Wie beurteilen Sie die Bedeutung der Geschlechterforschung für die Medizin?
Welche weitreichende Bedeutung die Geschlechterperspektive für die gesamte Medizin hat, hat sich erst vor kurzem bei der Einführung des neuen Wahlfachs GenderMedizin bestätigt. Geschlechterforschung ist einfach etwas, das in alle Bereiche strahlt! Das konnten wir z. B. daran sehen, dass sich aus allen Forschungsschwerpunkten der Medizinischen Fakultät, also der Herz-Kreislauferkrankungen, Onkologie, Transplantation, Immunologie und Infektiologie und den Translationalen Neuro- und Verhaltenswissenschaften insgesamt 18 Dozent*innen finden ließen, die über geschlechtsspezifische Aspekte ihrer Forschung referierten. Auffallend bei der Organisation des Wahlfachs war auch, dass sich die anfängliche Zurückhaltung auf Seiten mancher Kolleg*innen gegenüber der GenderMedizin in reges Interesse verwandelte, sobald sie die Geschlechterperspektive in ihrer Forschung erkannten. Die Illumination ging teilweise so weit, dass sich sogar ganz neue Promotionsthemen ergaben. Damit aus der Lehre gut ausgebildete Mediziner*innen hervorgehen, ist es wichtig, dass diese Erkenntnis auch die Studierenden erreicht und die Bedeutung der Geschlechtermedizin in Zukunft unbedingt sichtbarer zu machen. Klares Ziel ist, die Geschlechterforschung im Curriculum der Medizin zu verankern und damit ein weiteres Alleinstellungsmerkmal der Universität Duisburg-Essen zu schaffen. Diesem Ziel sind wir durch die Implementierung des Wahlfachs einen Schritt nähergekommen.
Aber nicht nur zukünftige Forschungen und Studien profitieren vom Sichtbarmachen der Geschlechterforschung, auch retrospektiv kann man die Wirkung von geschlechtsspezifischen Betrachtungen beobachten. So haben Untersuchungen z. B. gezeigt, dass das Geschlecht der sich im Raum aufhaltenden Personen das Ergebnis von Tierversuchen beeinflussen kann und so ganz neue Erklärungsmöglichkeiten für nicht reproduzierbare Versuchsergebnisse liefert.

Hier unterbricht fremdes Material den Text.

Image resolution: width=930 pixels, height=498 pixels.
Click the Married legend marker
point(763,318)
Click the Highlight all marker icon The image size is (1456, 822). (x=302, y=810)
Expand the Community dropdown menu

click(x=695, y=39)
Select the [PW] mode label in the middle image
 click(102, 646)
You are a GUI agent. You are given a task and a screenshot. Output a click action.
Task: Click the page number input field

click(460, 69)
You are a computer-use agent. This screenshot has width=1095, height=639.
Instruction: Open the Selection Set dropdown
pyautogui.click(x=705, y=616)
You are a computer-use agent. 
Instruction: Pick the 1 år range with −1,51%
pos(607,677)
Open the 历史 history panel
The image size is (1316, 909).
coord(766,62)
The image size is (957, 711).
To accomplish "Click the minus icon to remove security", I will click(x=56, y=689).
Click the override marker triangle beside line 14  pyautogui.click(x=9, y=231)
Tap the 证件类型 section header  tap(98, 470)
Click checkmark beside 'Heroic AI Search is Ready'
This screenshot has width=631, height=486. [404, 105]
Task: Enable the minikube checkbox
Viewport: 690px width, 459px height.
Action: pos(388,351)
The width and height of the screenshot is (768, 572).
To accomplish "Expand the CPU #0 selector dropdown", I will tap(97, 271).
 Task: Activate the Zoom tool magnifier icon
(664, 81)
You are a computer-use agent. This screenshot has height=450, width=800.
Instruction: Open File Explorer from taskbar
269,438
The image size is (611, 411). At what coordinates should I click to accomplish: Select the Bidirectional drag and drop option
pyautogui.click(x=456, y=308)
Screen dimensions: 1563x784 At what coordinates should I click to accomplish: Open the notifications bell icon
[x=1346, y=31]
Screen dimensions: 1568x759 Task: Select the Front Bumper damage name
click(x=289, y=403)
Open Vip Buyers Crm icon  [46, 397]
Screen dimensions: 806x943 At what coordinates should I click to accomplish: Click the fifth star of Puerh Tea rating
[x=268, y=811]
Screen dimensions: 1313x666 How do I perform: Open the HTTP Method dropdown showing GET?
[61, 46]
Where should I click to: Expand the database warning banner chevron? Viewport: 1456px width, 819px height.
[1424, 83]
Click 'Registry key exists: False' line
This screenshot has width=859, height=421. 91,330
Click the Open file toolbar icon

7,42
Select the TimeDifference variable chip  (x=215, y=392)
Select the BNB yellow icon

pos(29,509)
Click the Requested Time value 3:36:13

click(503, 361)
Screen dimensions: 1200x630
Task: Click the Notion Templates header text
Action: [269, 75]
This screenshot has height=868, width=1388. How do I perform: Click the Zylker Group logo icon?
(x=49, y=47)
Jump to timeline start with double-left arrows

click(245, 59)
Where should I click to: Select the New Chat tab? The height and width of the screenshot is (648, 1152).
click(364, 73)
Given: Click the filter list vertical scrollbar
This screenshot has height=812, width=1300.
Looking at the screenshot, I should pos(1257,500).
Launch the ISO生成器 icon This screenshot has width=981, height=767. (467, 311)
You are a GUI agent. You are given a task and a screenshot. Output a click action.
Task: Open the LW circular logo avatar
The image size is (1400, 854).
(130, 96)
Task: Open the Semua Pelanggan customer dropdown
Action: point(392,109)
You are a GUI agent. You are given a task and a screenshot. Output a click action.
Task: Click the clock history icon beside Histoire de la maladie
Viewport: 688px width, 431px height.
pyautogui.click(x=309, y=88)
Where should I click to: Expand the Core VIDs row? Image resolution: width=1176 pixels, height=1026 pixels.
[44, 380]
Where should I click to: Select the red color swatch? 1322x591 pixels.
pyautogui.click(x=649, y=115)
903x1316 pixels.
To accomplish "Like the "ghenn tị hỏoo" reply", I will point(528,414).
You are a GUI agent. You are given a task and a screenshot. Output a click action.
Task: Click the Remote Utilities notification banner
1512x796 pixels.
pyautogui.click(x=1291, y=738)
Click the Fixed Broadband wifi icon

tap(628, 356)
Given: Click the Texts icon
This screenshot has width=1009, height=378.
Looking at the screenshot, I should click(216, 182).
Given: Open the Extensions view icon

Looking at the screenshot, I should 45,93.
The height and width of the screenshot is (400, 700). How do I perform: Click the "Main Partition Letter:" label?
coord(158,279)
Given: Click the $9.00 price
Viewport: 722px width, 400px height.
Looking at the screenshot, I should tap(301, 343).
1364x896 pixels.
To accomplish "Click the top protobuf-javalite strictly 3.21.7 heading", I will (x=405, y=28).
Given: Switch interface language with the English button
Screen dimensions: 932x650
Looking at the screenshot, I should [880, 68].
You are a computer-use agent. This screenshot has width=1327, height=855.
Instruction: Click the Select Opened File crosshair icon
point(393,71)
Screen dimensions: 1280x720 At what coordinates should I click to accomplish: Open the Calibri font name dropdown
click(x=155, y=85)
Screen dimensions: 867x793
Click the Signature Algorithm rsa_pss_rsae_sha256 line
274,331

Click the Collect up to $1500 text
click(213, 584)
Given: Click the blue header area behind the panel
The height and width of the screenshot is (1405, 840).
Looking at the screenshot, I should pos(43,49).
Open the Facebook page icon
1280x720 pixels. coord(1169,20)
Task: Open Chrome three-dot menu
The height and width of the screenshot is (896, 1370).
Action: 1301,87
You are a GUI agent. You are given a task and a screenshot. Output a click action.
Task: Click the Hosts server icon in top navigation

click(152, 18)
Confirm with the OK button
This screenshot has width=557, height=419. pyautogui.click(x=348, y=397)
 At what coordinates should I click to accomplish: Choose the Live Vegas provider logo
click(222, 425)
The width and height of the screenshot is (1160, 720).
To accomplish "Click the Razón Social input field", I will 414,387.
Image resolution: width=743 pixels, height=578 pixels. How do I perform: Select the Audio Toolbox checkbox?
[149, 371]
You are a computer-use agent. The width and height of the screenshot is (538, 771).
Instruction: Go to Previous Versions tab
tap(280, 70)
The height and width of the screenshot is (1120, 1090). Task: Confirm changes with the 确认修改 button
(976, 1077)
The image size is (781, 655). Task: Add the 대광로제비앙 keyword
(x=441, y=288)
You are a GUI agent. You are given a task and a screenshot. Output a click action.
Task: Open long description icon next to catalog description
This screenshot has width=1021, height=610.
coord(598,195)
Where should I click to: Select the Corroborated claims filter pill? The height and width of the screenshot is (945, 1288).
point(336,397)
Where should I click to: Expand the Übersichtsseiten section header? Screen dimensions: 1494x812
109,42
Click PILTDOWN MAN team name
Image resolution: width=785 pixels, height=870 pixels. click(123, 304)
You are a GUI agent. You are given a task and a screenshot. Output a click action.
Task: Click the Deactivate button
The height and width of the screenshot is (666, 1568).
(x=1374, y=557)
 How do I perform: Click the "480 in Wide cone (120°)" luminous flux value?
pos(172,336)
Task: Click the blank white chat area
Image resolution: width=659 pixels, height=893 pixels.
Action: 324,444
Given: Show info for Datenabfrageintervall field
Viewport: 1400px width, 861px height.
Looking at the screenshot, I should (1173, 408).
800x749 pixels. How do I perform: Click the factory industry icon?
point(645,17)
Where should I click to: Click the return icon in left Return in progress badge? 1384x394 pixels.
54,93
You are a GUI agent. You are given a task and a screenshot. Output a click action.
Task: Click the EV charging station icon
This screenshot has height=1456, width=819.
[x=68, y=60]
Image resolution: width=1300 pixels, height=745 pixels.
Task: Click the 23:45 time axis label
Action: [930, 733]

Die Berücksichtigung von Geschlecht führt damit zu einer belastbaren, differenzierten Wissenschaft. Erwähnenswert ist auch der enorme ökonomische Nutzen von Geschlechterforschung in der Medizin, denn diese führt gegebenenfalls zu einer geringeren Menge von zu verabreichenden Medikamenten bei Frauen. Die Bedeutung von Geschlechterforschung für die Medizin spielt außerdem in der Diagnostik eine große Rolle, da z. B. Herzinfarkte bei Frauen, aufgrund der von Männern unterschiedlichen Symptome, noch immer sehr häufig fehldiagnostiziert werden. Nicht um mögliche geschlechtsspezifische Unterschiede von Krankheiten und ihren Symptomen zu wissen, kann demnach in manchen Fällen lebensbedrohlich sein. Es ist daher wichtig, das allgemeine Bewusstsein für geschlechtsspezifische Symptome zu schärfen, damit sich auch Ersthelfer*innen im Ernstfall richtig verhalten können. Geschlechtermedizin hat damit neben der wissenschaftlichen und institutionellen auch eine ökonomische und elementar gesellschaftliche Dimension.